The Source of Our Life and Our Lies

In a time of universal deceit, telling the truth  Is a revolutionary act.

George Orwell 1984 Cited in Mystical Hours

Brother Teasdale writes forcefully about his concern for the price of the truth among us. His comments in this book, written in 2004, are prophetically poignant and completely true as they confront the crisis of the age- truth telling- and the soulful emptying reluctance or the cowardly unwillingness to speak this confrontative truth to those who hold systemic power.  

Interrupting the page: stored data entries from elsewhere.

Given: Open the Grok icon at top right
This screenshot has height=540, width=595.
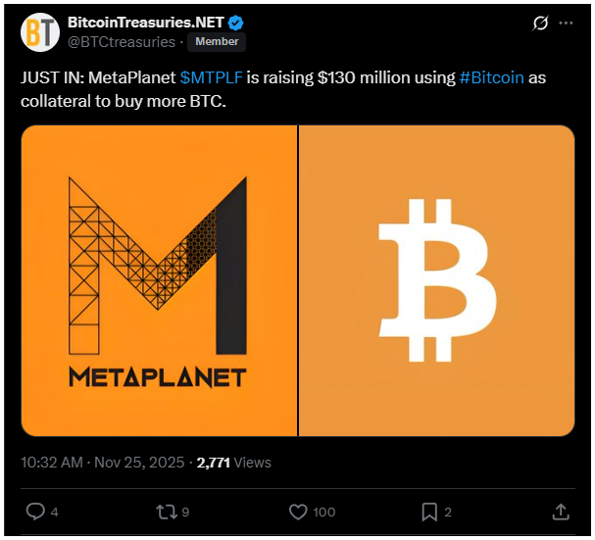Looking at the screenshot, I should tap(537, 23).
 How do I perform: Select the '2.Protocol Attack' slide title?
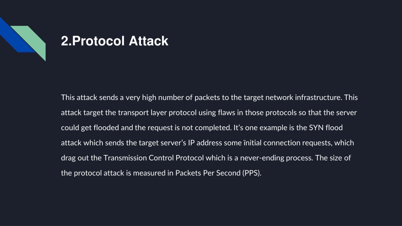[115, 41]
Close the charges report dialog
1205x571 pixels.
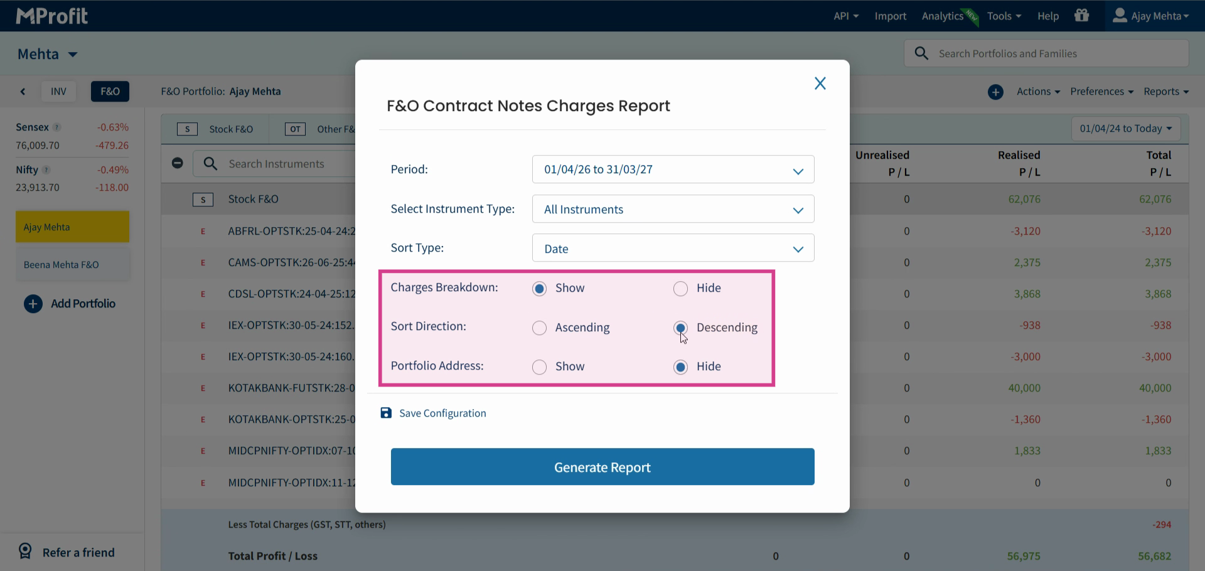820,83

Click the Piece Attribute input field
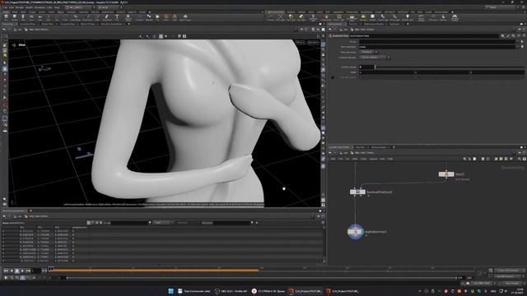click(437, 47)
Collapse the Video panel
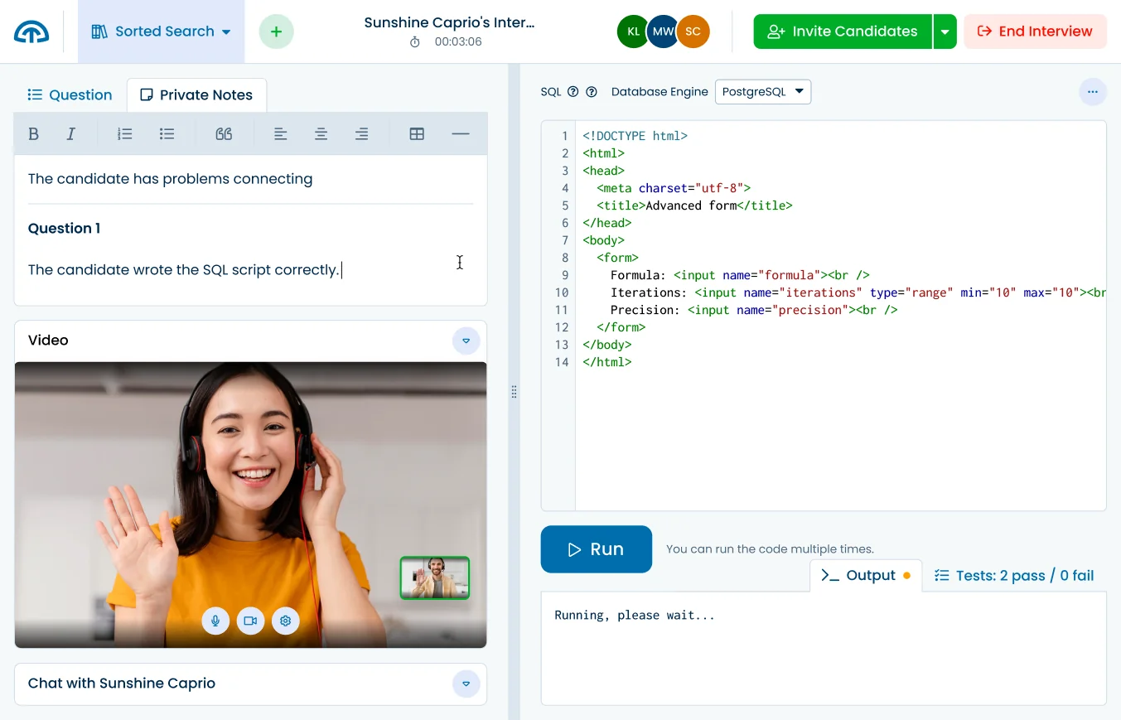The image size is (1121, 720). [466, 341]
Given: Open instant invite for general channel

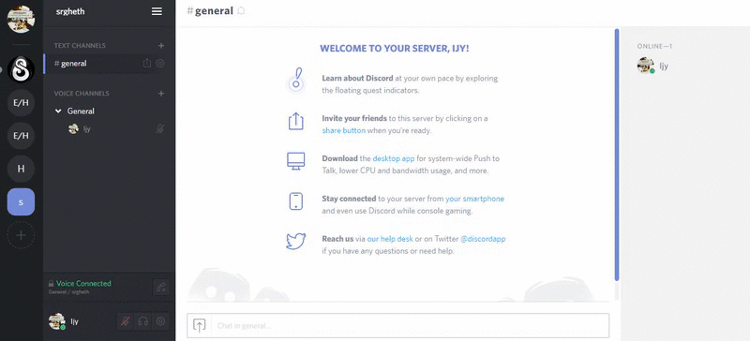Looking at the screenshot, I should pos(147,63).
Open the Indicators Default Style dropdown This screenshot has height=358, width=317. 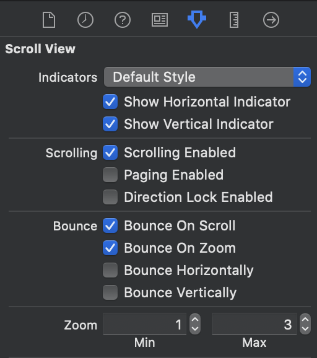(207, 77)
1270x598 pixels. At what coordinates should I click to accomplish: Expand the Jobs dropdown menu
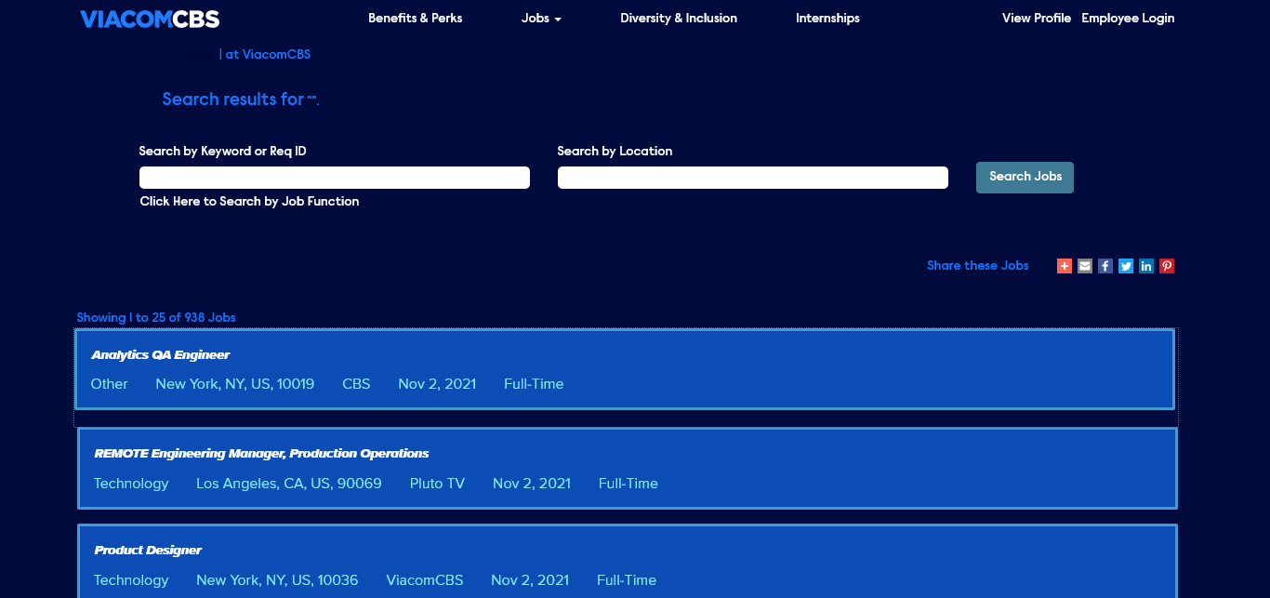click(541, 19)
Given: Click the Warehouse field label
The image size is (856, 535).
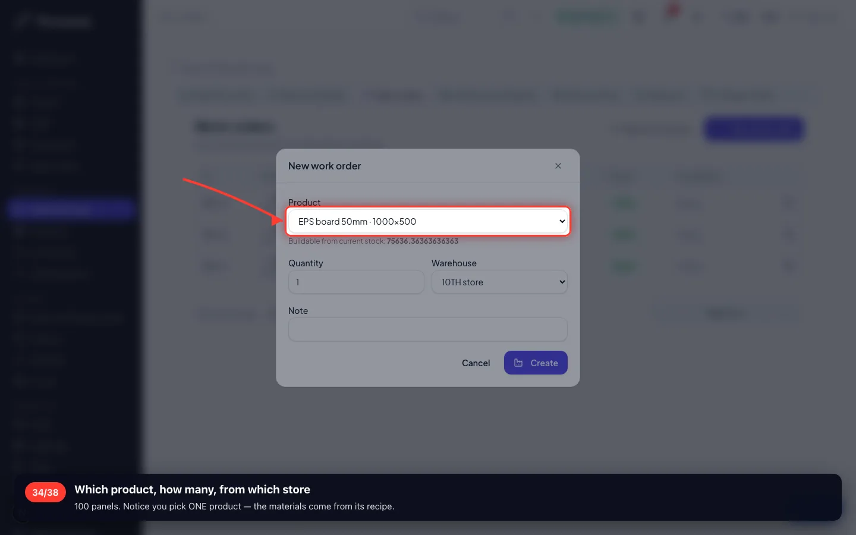Looking at the screenshot, I should click(x=454, y=263).
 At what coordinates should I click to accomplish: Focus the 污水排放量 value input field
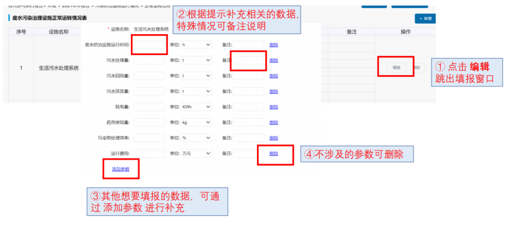tap(149, 91)
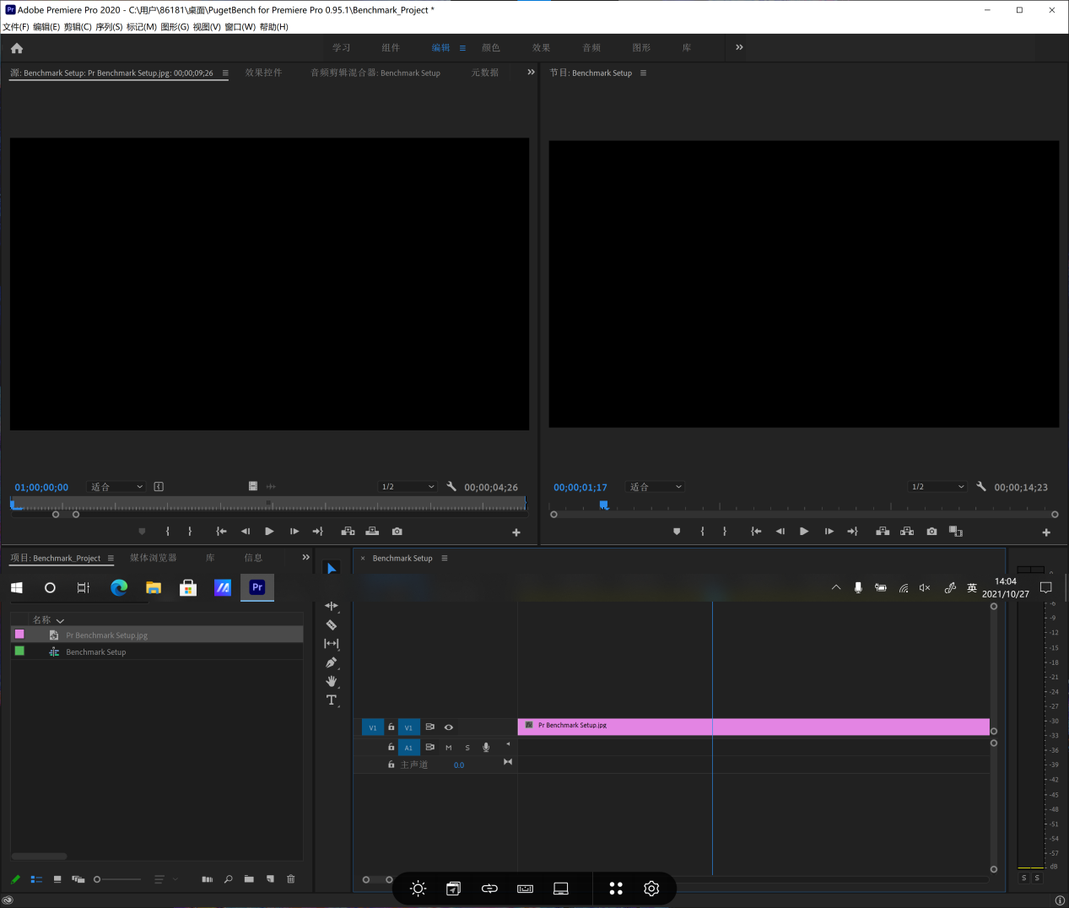Screen dimensions: 1069x908
Task: Open Program monitor 1/2 resolution dropdown
Action: (937, 487)
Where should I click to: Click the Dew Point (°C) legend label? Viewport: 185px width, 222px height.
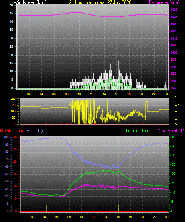coord(171,131)
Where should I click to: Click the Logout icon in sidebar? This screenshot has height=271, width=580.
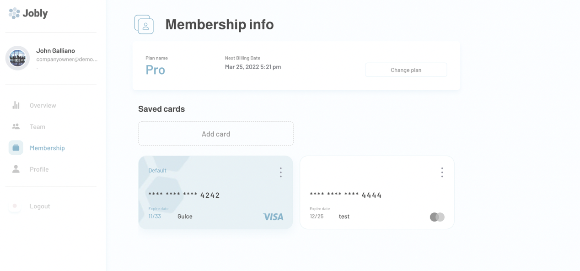(15, 206)
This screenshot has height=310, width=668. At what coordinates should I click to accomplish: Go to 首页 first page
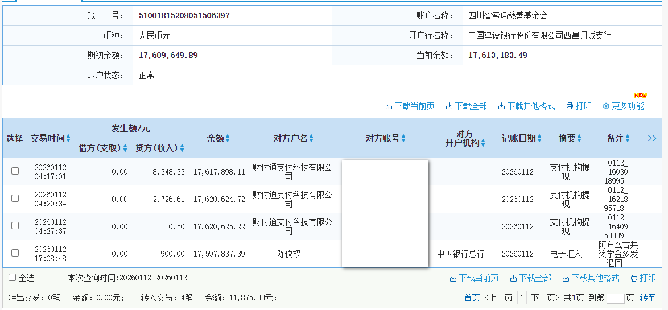coord(472,297)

… Consider Nazi Germany, a government based on one big lie. Church leader, Dietrich Bonhoeffer, was executed  for his opposition to Nazi anti-semitism, shone radiantly as a beacon of practical wisdom and resistance to Nazi arrogance and delusion. Similarly, in the former Soviet Union, both Alexander Solzhenitsyn and  Andrei Sakharov stood forth to expose and oppose the mendacity of the Communist system.

To speak truth under these circumstances takes enormous courage and faith. To do so is indeed a revolutionary act and a necessary effort when so many are silent, passive, observers not willing to take a risk for the truth. These heroes spoke the truth to power at great cost to themselves. In our time, as it becomes difficult to hear the truth and as people’s fears stifle free speech, we need clear voices that can speak truth with clarity, courage and persistence.

As I write this reflection in 2021,  the awful truth of Orwell’s dystopian world is coming closer to becoming a reality. Much has to do with the sheer volume and almost instantaneous availability of information, or should I say, disinformation or propaganda that is allowed to be generated and then harbored and relentlessly promoted to the dissidents who keep lies and falsehoods viable in a media morass of lies.

Tragically, I do not see the religious community, as a whole, stepping up or speaking out…

As the popular expressions or faith are increasingly superficial or easily co-opted by socio-economic and tribal values that sustain the negativity, prejudices, and the fears around race, class, and the power structures that sustain them. 

Nor do I see any concerted effort, admittedly more long range, to produce an educated and aware society that is both literate and brave enough to support those Constitutional norms and those expressed values that would promote equality, equal access, health, prosperity and safety among its people. In reflecting back over words that have inspired me,

I do recall the “Ripples of Hope” speech by RFK… and yet…

In writing this today, my sense of hope has dwindled down ( or have found their powerful grounding?) to a set of core beliefs and actions that have to be shared across the media and the world: courage of convictions, willingness to risk reputation for the truth, accept economic hardships as punishment for such truth telling, and the resurrection of a shared prophetic, interfaith witness that holds up the greater good of all humanity as its most cherished goal.